--- begin Extracted material ---

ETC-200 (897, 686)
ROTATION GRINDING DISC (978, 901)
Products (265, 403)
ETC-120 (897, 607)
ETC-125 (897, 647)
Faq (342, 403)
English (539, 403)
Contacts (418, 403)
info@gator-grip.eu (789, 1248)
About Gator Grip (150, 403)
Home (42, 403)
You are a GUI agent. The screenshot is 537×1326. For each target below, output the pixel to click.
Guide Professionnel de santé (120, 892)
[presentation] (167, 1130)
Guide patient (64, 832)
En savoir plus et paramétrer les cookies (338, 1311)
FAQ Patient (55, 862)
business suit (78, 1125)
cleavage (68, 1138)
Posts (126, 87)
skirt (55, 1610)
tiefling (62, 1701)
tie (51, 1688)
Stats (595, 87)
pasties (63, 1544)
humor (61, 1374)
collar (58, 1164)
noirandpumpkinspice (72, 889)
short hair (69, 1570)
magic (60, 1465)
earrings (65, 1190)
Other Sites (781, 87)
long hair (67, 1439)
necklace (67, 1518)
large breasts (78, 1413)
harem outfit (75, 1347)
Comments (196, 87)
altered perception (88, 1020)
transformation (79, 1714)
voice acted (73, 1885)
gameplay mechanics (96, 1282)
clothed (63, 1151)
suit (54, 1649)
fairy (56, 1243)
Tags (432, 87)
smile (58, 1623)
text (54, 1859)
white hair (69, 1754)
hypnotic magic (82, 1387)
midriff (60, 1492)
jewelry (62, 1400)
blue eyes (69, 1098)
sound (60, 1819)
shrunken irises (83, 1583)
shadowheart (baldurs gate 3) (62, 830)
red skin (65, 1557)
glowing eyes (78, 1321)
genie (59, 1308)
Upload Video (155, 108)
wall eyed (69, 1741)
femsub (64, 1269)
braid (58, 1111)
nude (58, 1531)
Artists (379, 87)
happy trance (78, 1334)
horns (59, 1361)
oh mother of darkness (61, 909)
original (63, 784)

--- end Extracted material ---

[Short problem] Rewrite the part of the records that opens with the line containing "sound (60, 1819)" and runs through the end of the records. Replace "braid" with "plait" and keep everything else the same.

[Written answer]
sound (60, 1819)
shrunken irises (83, 1583)
shadowheart (baldurs gate 3) (62, 830)
red skin (65, 1557)
glowing eyes (78, 1321)
genie (59, 1308)
Upload Video (155, 108)
wall eyed (69, 1741)
femsub (64, 1269)
plait (58, 1111)
nude (58, 1531)
Artists (379, 87)
happy trance (78, 1334)
horns (59, 1361)
oh mother of darkness (61, 909)
original (63, 784)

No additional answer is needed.